Evo Morales pavimentó el camino que llevó a su caída. Al forzar una reelección inconstitucional, ignorar un referéndum y pergeñar un fraude electoral, dejó en evidencia que su vocación democrática era menor que su ambición personal. Su actuación no afecta la clasificación del evento, pero lo provocó. La ilegalidad de su acción fue la causa de fondo, provocando primero las protestas callejeras y luego el repudio a su Gobierno por parte de la Central Obrera Boliviana (COB) y la Policía. Esto configuraría un caso de interrupción presidencial por presión callejera e insurrección democrática.

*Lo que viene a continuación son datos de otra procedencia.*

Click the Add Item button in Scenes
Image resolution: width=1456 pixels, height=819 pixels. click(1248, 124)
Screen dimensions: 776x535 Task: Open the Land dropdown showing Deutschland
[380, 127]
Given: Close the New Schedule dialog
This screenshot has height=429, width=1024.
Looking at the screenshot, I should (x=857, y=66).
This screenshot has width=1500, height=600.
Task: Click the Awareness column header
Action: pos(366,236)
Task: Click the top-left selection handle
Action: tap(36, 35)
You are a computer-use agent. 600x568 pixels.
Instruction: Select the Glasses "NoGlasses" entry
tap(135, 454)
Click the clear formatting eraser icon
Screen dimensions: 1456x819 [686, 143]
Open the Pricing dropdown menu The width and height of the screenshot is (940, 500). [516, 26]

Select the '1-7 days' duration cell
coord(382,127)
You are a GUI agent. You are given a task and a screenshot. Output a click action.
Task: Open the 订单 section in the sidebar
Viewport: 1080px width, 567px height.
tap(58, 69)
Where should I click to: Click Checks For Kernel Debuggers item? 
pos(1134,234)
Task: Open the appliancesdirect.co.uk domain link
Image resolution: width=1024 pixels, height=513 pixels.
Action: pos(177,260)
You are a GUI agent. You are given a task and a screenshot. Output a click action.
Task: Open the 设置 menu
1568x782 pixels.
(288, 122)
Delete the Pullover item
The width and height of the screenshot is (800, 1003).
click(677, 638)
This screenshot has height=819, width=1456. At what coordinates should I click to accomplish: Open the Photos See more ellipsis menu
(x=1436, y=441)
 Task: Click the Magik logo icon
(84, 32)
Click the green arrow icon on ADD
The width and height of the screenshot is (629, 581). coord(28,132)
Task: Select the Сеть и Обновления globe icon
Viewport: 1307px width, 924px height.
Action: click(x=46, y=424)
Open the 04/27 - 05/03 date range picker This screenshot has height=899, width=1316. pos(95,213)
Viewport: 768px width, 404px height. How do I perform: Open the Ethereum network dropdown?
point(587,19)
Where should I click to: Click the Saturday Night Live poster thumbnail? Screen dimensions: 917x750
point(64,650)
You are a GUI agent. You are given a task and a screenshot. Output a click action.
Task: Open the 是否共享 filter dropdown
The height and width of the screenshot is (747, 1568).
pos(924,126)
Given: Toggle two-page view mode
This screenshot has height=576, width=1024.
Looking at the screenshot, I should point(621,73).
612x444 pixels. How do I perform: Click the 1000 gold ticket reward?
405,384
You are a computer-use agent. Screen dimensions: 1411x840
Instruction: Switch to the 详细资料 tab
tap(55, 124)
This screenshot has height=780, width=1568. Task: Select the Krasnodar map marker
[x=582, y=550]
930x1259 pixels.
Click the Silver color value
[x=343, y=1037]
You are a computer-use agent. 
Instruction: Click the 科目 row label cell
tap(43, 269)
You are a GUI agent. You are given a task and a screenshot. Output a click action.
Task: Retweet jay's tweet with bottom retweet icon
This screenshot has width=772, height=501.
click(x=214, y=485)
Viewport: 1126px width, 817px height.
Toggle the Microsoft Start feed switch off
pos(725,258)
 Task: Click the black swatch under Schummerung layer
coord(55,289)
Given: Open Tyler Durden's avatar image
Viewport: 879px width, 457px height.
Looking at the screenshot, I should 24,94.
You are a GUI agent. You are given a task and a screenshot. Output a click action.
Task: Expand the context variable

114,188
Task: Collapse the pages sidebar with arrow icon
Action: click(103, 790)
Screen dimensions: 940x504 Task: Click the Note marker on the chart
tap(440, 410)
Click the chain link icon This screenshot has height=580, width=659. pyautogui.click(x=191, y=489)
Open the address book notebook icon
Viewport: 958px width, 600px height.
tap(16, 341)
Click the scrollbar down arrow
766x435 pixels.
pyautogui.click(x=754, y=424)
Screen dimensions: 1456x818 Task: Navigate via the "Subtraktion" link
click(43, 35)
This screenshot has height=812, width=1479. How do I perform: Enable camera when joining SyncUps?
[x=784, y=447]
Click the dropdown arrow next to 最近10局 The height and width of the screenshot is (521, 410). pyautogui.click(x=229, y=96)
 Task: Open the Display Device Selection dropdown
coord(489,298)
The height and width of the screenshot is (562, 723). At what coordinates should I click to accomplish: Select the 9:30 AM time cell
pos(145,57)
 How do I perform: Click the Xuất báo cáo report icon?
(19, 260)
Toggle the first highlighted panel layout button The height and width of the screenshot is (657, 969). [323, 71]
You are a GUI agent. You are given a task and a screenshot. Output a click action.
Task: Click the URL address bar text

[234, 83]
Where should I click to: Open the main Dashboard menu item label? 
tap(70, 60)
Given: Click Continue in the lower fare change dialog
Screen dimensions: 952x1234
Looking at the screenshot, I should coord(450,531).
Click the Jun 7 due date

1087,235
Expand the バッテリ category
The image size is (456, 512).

Pero si la acción ilegal de Morales fue el problema de origen, la tragedia fue que ni la calle ni las instituciones republicanas lograron resolver el conflicto, y fueron los militares los que actuaron para desatar el nudo gordiano, como afirmó Daniel Zovatto, con una "orden disfrazada de sugerencia". Cuando nosotros clasificamos lo ocurrido como un golpe, nos enfocamos en la actuación militar y las causas desencadenantes más que las de fondo. No se equivocan los que subrayan la insurrección popular ni los que subrayan el golpe; se equivocan los que soslayan cualquiera de los dos.

Un golpe no necesariamente quiebra la democracia; a veces, la genera. Y una insurrección popular no siempre es democrática. Si en Bolivia se reestablece pronto esta última, la salida de Morales será celebrada como una salvación democrática; si no, será repudiada como el golpe de Pinochet. La lección que queda es que la inestabilidad presidencial contemporánea sigue teniendo un factor activo, la protesta callejera, pero ahora tiene dos factores habilitantes: el Congreso y, ganando protagonismo continental, las Fuerzas Armadas. Los antecedentes no son halagüeños.